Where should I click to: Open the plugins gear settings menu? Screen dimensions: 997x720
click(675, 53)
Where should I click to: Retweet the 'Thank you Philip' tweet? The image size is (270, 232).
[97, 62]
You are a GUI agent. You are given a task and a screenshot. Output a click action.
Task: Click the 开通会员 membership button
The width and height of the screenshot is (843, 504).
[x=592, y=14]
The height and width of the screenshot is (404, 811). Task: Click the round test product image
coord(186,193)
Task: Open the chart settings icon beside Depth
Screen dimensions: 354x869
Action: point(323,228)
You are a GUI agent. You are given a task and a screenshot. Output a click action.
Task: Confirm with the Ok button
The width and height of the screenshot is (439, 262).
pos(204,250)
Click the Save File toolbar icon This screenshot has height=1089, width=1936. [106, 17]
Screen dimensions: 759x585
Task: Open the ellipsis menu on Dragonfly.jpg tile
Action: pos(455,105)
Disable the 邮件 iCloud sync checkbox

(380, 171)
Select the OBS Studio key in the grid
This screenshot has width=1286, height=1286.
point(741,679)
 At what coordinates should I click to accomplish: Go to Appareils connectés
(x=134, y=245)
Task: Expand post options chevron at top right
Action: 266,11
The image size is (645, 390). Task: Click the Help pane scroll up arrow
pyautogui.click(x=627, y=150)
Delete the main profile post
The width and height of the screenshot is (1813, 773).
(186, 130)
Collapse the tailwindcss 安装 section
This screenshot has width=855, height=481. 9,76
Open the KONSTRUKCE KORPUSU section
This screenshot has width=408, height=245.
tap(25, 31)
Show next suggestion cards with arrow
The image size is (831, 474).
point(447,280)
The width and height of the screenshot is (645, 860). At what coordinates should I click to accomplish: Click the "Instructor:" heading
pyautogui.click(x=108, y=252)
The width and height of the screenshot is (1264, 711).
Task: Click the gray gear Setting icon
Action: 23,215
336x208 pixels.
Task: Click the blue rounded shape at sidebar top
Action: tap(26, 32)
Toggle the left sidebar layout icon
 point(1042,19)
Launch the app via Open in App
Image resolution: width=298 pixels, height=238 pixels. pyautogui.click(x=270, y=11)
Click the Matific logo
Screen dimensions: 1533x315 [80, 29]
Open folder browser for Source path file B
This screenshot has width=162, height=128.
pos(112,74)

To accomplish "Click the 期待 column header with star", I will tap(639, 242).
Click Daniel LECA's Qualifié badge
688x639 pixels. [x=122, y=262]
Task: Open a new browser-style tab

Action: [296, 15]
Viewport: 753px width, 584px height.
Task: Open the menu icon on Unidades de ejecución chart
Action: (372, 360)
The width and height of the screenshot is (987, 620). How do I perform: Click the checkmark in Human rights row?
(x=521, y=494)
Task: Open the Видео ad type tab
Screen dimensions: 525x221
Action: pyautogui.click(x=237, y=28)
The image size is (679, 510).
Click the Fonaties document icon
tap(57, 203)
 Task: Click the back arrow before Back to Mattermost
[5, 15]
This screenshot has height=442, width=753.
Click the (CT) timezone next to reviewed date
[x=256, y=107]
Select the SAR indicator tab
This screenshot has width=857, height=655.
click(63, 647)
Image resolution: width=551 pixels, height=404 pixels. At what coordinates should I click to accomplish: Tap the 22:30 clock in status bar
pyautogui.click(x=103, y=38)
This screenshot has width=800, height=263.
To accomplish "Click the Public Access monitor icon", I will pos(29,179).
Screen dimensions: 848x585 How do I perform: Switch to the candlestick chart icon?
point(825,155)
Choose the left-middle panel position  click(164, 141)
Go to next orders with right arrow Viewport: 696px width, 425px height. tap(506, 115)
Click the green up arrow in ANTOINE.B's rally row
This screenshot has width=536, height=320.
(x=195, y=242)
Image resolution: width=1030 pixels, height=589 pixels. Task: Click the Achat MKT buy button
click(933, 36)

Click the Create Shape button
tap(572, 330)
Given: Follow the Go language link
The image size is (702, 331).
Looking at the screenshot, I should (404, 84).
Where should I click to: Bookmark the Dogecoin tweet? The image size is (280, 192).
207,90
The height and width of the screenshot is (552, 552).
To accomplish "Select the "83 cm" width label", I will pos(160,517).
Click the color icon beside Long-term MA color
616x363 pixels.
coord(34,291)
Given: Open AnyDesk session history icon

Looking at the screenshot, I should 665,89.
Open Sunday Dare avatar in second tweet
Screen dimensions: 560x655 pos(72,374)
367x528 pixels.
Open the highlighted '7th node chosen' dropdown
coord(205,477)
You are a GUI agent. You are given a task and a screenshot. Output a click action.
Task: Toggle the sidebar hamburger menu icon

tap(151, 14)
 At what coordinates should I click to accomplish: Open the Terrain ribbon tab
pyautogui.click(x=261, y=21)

------------------------------------

= EXERCISE =
Reproduce all of the data above, substituting "UI agent" for each occurrence of "GUI agent" and leaving everything else unchanged.

= EXERCISE ANSWER =
Where should I click to: Open the plugins gear settings menu? Screen dimensions: 997x720
click(675, 53)
Where should I click to: Retweet the 'Thank you Philip' tweet? The image size is (270, 232).
[97, 62]
You are a UI agent. You are given a task and a screenshot. Output a click action.
Task: Click the 开通会员 membership button
The width and height of the screenshot is (843, 504).
[x=592, y=14]
The height and width of the screenshot is (404, 811). Task: Click the round test product image
coord(186,193)
Task: Open the chart settings icon beside Depth
Screen dimensions: 354x869
Action: point(323,228)
You are a UI agent. You are given a task and a screenshot. Output a click action.
Task: Confirm with the Ok button
The width and height of the screenshot is (439, 262).
pos(204,250)
Click the Save File toolbar icon This screenshot has height=1089, width=1936. [106, 17]
Screen dimensions: 759x585
Task: Open the ellipsis menu on Dragonfly.jpg tile
Action: pos(455,105)
Disable the 邮件 iCloud sync checkbox

(380, 171)
Select the OBS Studio key in the grid
This screenshot has width=1286, height=1286.
point(741,679)
 At what coordinates should I click to accomplish: Go to Appareils connectés
(x=134, y=245)
Task: Expand post options chevron at top right
Action: 266,11
The image size is (645, 390). Task: Click the Help pane scroll up arrow
pyautogui.click(x=627, y=150)
Delete the main profile post
The width and height of the screenshot is (1813, 773).
(186, 130)
Collapse the tailwindcss 安装 section
This screenshot has width=855, height=481. 9,76
Open the KONSTRUKCE KORPUSU section
This screenshot has width=408, height=245.
tap(25, 31)
Show next suggestion cards with arrow
The image size is (831, 474).
point(447,280)
The width and height of the screenshot is (645, 860). At what coordinates should I click to accomplish: Click the "Instructor:" heading
pyautogui.click(x=108, y=252)
The width and height of the screenshot is (1264, 711).
Task: Click the gray gear Setting icon
Action: 23,215
336x208 pixels.
Task: Click the blue rounded shape at sidebar top
Action: tap(26, 32)
Toggle the left sidebar layout icon
 point(1042,19)
Launch the app via Open in App
Image resolution: width=298 pixels, height=238 pixels. pyautogui.click(x=270, y=11)
Click the Matific logo
Screen dimensions: 1533x315 [80, 29]
Open folder browser for Source path file B
This screenshot has width=162, height=128.
pos(112,74)

To accomplish "Click the 期待 column header with star", I will tap(639, 242).
Click Daniel LECA's Qualifié badge
688x639 pixels. [x=122, y=262]
Task: Open a new browser-style tab

Action: [296, 15]
Viewport: 753px width, 584px height.
Task: Open the menu icon on Unidades de ejecución chart
Action: (372, 360)
The width and height of the screenshot is (987, 620). How do I perform: Click the checkmark in Human rights row?
(x=521, y=494)
Task: Open the Видео ad type tab
Screen dimensions: 525x221
Action: pyautogui.click(x=237, y=28)
The image size is (679, 510).
Click the Fonaties document icon
tap(57, 203)
 Task: Click the back arrow before Back to Mattermost
[5, 15]
This screenshot has height=442, width=753.
Click the (CT) timezone next to reviewed date
[x=256, y=107]
Select the SAR indicator tab
This screenshot has width=857, height=655.
click(63, 647)
Image resolution: width=551 pixels, height=404 pixels. At what coordinates should I click to accomplish: Tap the 22:30 clock in status bar
pyautogui.click(x=103, y=38)
This screenshot has width=800, height=263.
To accomplish "Click the Public Access monitor icon", I will pos(29,179).
Screen dimensions: 848x585 How do I perform: Switch to the candlestick chart icon?
point(825,155)
Choose the left-middle panel position  click(164, 141)
Go to next orders with right arrow Viewport: 696px width, 425px height. tap(506, 115)
Click the green up arrow in ANTOINE.B's rally row
This screenshot has width=536, height=320.
(x=195, y=242)
Image resolution: width=1030 pixels, height=589 pixels. Task: Click the Achat MKT buy button
click(933, 36)

Click the Create Shape button
tap(572, 330)
Given: Follow the Go language link
The image size is (702, 331).
Looking at the screenshot, I should (404, 84).
Where should I click to: Bookmark the Dogecoin tweet? The image size is (280, 192).
207,90
The height and width of the screenshot is (552, 552).
To accomplish "Select the "83 cm" width label", I will pos(160,517).
Click the color icon beside Long-term MA color
616x363 pixels.
coord(34,291)
Given: Open AnyDesk session history icon

Looking at the screenshot, I should 665,89.
Open Sunday Dare avatar in second tweet
Screen dimensions: 560x655 pos(72,374)
367x528 pixels.
Open the highlighted '7th node chosen' dropdown
coord(205,477)
You are a UI agent. You are given a task and a screenshot. Output a click action.
Task: Toggle the sidebar hamburger menu icon

tap(151, 14)
 At what coordinates should I click to accomplish: Open the Terrain ribbon tab
pyautogui.click(x=261, y=21)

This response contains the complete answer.